Nació en Sabanilla, un campo del municipio de Songo- La Maya. Desde pequeño andaba detrás de los tomeguines y construía caravanas para cazar torcazas, negritos y otros pajaritos comunes en la zona.
Todavía no tenía edad para ir a la escuela y ya sabía desahijar las matas del tabaco, amarraba los terneros, pasaba la cerca del quitaipón para buscar guayabas y otras frutas.
Luisito, creció en ese ambiente campestre. De niño conocía de algunas semillas y la época en la que se sembraban, teniendo en cuenta el calendario lunar, para lograr una mejor producción; era todo un sabiondo campesino.
En las tardes, el juego de dominó devenía una gran fiesta de los guajiros de la zona que llegaban hasta casa de Luis para compartir la llegada de la noche.
Así, volvía un día y otro la misma historia.

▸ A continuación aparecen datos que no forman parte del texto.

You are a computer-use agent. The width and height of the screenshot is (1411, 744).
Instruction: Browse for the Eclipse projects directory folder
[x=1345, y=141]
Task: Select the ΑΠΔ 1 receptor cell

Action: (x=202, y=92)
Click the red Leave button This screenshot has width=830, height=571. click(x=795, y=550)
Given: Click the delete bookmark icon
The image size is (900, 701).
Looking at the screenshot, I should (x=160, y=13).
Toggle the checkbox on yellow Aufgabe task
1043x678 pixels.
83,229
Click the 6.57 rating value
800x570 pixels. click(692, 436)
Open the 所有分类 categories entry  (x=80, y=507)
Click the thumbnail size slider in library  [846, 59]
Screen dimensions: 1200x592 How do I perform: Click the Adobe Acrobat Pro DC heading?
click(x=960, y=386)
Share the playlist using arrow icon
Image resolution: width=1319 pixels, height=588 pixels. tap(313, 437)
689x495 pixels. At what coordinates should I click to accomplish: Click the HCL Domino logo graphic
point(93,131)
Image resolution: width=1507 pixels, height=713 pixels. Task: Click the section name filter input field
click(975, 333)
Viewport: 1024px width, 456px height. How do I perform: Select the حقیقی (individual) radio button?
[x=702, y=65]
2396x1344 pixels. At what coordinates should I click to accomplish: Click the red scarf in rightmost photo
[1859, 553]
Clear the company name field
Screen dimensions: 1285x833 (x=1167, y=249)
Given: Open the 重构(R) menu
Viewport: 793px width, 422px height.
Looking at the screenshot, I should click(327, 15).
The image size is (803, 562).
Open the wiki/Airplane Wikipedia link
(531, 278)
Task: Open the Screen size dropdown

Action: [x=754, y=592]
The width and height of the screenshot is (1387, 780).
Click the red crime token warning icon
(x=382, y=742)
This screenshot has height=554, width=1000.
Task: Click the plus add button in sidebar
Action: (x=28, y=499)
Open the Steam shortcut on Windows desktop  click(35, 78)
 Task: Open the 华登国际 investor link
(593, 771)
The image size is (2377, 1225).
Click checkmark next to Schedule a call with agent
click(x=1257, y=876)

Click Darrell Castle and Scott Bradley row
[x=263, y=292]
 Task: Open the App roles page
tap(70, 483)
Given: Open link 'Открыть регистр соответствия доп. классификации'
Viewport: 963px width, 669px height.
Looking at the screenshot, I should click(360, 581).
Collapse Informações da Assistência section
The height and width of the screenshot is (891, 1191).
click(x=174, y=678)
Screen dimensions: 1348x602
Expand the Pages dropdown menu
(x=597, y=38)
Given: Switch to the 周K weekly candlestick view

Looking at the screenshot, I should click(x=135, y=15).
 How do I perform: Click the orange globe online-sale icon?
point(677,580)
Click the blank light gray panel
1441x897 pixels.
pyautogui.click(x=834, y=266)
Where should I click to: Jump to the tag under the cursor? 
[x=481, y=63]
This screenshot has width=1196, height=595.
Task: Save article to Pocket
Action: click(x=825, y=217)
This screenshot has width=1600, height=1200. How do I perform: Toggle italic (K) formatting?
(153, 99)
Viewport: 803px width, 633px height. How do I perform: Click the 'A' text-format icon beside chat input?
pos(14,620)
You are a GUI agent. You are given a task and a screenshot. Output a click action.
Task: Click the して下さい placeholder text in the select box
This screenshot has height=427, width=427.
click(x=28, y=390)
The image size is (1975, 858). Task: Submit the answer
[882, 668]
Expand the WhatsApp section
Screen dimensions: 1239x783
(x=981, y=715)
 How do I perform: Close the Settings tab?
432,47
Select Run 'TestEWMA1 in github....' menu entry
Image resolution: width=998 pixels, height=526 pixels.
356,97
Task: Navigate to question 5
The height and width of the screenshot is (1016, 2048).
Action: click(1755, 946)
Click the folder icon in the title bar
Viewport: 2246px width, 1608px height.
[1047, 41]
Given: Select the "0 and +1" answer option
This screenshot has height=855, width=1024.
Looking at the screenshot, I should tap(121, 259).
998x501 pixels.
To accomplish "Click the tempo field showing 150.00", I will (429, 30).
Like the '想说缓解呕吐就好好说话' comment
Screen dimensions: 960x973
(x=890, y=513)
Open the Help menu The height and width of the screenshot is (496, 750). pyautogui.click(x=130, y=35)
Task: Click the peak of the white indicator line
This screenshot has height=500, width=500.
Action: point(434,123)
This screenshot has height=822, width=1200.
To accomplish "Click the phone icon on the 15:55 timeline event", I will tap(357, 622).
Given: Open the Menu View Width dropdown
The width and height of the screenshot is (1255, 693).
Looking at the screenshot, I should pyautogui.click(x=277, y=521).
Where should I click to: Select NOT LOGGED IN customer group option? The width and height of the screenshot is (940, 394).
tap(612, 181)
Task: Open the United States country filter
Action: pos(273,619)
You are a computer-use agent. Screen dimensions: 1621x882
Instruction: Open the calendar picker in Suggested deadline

A veces se iban a los cañaverales a buscar güines para hacer papalotes o se subían en las matas a tumbar anoncillos aunque resultara un peligro.
En otras ocasiones se iban a mudar de potrero a las reses y a darles agua al río. Por supuesto, esa era buena oportunidad para darse un chapuzón.
El río era para estos niños una piscina natural, ahí jugaban, se echaban agua unos a otros porque siempre el viaje era de cuatro o cinco chicos de fincas cercanas, cazaban pececitos.
Luisito solo había ido a la ciudad por cuestiones de salud, y como no era un niño enfermizo, solo conocía bien el campo y sus dones.
Un día, preparan los cooperativistas un viaje a la playa. Esa noche no pudo dormir porque por mucho que le explicaban no tenía idea de cómo era el lugar al que lo llevarían.
Se imaginó la playa de muchas maneras, de todos los colores, de varios tamaños. Llegó la madrugada y con esta la salida del campo a la ciudad.
Arribaron a la playa, todos se bajaron, Luisito todavía no la había visto y cuando su mami se la enseñó solo le dio tiempo a expresar a toda voz:
¡Qué río más grande!
Pero su mayor sorpresa fue que cuando entró a bañarse, aquel río era de agua salada.